# HD DVD 2.0 Firmware (Officially released); enables TrueHD 5.1



## Tommy (Apr 20, 2006)

HD DVD 2.0 firmware soon; enables TrueHD 5.1


----------



## Sonnie (Apr 11, 2006)

*Re: HD DVD 2.0 firmware soon; enables TrueHD 5.1*

Cool beans.... but my HDMI doesn't pass audio... :sad:


----------



## bobgpsr (Apr 20, 2006)

*Re: HD DVD 2.0 firmware soon; enables TrueHD 5.1*

Another sighting version 1.95 (beta 2.0) in this thread:

http://www.hometheaterspot.com/htsthreads/showflat.php/Cat/0/Number/806674/an/0/page/0#Post806674

Bob


----------



## Tommy (Apr 20, 2006)

*Re: HD DVD 2.0 firmware soon; enables TrueHD 5.1*



bobgpsr said:


> Another sighting version 1.95 (beta 2.0) in this thread:
> 
> http://www.hometheaterspot.com/htsthreads/showflat.php/Cat/0/Number/806674/an/0/page/0#Post806674
> 
> Bob


That article just points back to the HDBeat article as the source....


----------



## bobgpsr (Apr 20, 2006)

*Re: HD DVD 2.0 firmware soon; enables TrueHD 5.1*



Tommy said:


> That article just points back to the HDBeat article as the source....


Keep reading, esp starting at post "#806850 - 08/11/06 09:08 AM" :reading: :T


----------



## Tommy (Apr 20, 2006)

*Re: HD DVD 2.0 firmware soon; enables TrueHD 5.1*



bobgpsr said:


> Keep reading, esp starting at post "#806850 - 08/11/06 09:08 AM" :reading: :T


Oh, I thought you were refering to the linked article in the first post


----------



## bobgpsr (Apr 20, 2006)

*Re: HD DVD 2.0 firmware soon; enables TrueHD 5.1*



Tommy said:


> Oh, I thought you were refering to the linked article in the first post


Sorry I don't know how to link to an individual post on the Spot. Funky UBB.threads software. :dontknow: 

Bob


----------



## bobgpsr (Apr 20, 2006)

*Re: HD DVD 2.0 firmware soon; enables TrueHD 5.1*

August 22, 2006 is the on or about date for the new 2.0 Toshiba firmware update. Supposed to add 5.1 Dolby TrueHD decode (previously only did 2 channel). :jump: 

From a post by Robert George on AVS. http://www.avsforum.com/avs-vb/showthread.php?p=8226809&&#post8226809

Bob


----------



## Tommy (Apr 20, 2006)

*Re: HD DVD 2.0 firmware soon; enables TrueHD 5.1*

Excellent!!!!:joke:


----------



## bobgpsr (Apr 20, 2006)

*Re: HD DVD 2.0 firmware soon; enables TrueHD 5.1*

It (the version 2.0 firmware which supports TrueHD) is now unofficially (leaked) out and users have burnt this Nero image to a CD-R, successfully updated, and are now enjoying 5.1 Dolby TrueHD. 

This morning at 7:46 am CDT from: 
http://www.avsforum.com/avs-vb/showthread.php?p=8266704&&#post8266704


umm said:


> found this link on usenet:
> 
> rapidshare.de/files/30453167/2.0firmware.nrg.html



This thread title has been edited to show that it is leaked out.

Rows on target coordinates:
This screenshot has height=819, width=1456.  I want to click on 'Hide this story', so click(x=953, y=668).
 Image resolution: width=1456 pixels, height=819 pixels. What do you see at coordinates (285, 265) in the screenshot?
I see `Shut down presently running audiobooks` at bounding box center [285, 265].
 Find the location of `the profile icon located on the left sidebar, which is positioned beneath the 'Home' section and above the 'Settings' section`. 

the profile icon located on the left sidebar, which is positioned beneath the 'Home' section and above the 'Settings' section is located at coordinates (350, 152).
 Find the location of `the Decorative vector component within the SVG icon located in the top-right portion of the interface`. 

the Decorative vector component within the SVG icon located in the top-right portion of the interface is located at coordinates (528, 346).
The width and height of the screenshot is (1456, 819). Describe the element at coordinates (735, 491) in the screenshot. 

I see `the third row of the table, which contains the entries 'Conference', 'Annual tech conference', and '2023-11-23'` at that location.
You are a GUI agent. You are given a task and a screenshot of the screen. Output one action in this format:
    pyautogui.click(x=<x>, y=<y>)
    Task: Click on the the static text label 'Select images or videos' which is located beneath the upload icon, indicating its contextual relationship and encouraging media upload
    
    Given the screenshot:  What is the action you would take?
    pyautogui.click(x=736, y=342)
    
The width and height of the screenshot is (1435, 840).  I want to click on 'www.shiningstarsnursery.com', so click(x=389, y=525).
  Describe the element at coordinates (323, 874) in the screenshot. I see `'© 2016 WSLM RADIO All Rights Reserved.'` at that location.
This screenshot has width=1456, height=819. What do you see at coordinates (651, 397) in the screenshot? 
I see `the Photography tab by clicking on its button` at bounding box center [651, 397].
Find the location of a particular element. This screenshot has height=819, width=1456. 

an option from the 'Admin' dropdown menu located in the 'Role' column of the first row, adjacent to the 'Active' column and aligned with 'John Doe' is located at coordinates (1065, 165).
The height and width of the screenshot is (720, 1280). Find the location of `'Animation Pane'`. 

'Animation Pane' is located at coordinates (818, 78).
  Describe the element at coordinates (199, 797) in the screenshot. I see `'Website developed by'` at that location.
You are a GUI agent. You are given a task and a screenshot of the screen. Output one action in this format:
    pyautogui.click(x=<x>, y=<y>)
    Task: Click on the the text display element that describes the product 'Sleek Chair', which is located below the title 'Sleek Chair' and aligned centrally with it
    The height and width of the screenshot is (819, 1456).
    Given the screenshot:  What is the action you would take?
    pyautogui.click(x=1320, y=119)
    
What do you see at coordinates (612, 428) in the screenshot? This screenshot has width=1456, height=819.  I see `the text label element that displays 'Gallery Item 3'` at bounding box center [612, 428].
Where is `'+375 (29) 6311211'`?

REQUESTS:
**A)** In the HD DVD firmware thread, what was given as the on-or-about date for the new 2.0 Toshiba firmware update?
**B)** Extend the HD DVD firmware thread past its final line.
These rows have no connection to the HD DVD firmware thread.

TASK-BY-TASK RESULTS:
**A)** August 22, 2006.

**B)**
Bob


----------



## bobgpsr (Apr 20, 2006)

*Re: HD DVD 2.0 firmware (leaked out); enables TrueHD 5.1*

Reports also say the new 2.0 firmware fixes the 720p output issue (previously had poor resolution). So HDMI output direct to a 720p display can now use the Toshiba HD DVD player's scaler. No longer have to do 1080i output and make the display do the 720p downconversion.

Bob


----------



## bobgpsr (Apr 20, 2006)

*Re: HD DVD 2.0 firmware (leaked out); enables TrueHD 5.1*

It has now been shown to decode 5.1 DTS-HD (but is it "core" or lossless Master Audio? We don't know yet. :dontknow: ).

http://www.avsforum.com/avs-vb/showthread.php?p=8268976&&#post8268976

Bob


----------



## bobgpsr (Apr 20, 2006)

*Re: HD DVD 2.0 firmware (leaked out); enables TrueHD 5.1*

Amir from MS has said today that the official version of 2.0 firmware should be out in a couple of days.

Some speculate that it might have been Toshiba :cunning: who leaked the firmware to the German download site. A bit more massive last minute :hyper: testing by  geeks?


----------



## bobgpsr (Apr 20, 2006)

*Review of leaked HD DVD 2.0 firmware*

Well I guess I'm one of those volunteer Gamma testing  geeks. Last night downloaded the leaked update,(the 495th person to do so) and burnt a CD-R using Nero with no problems. The player update took less than 5 minutes. 

Went through the Setup after powering up again and noticed/set the following two new menu items:


internet connection speed
 cookie option (left it on the default on).
My careful calibrated audio analog levels and speaker distances survived the update. 

Played and very much enjoyed POTO in 5.1 TrueHD! :woohoo: Is it really a lot better? Only a double blind test can really give a valid answer. But it made me smile! :T Superb picture quality and very clear sound. Possibly 4 more audio bits of resolution (go up to 20 bit / 48 kHz instead of the current studio HD DVD practice of 16/48 on TrueHD) might make a subtile improvement.

Bob


----------



## Tommy (Apr 20, 2006)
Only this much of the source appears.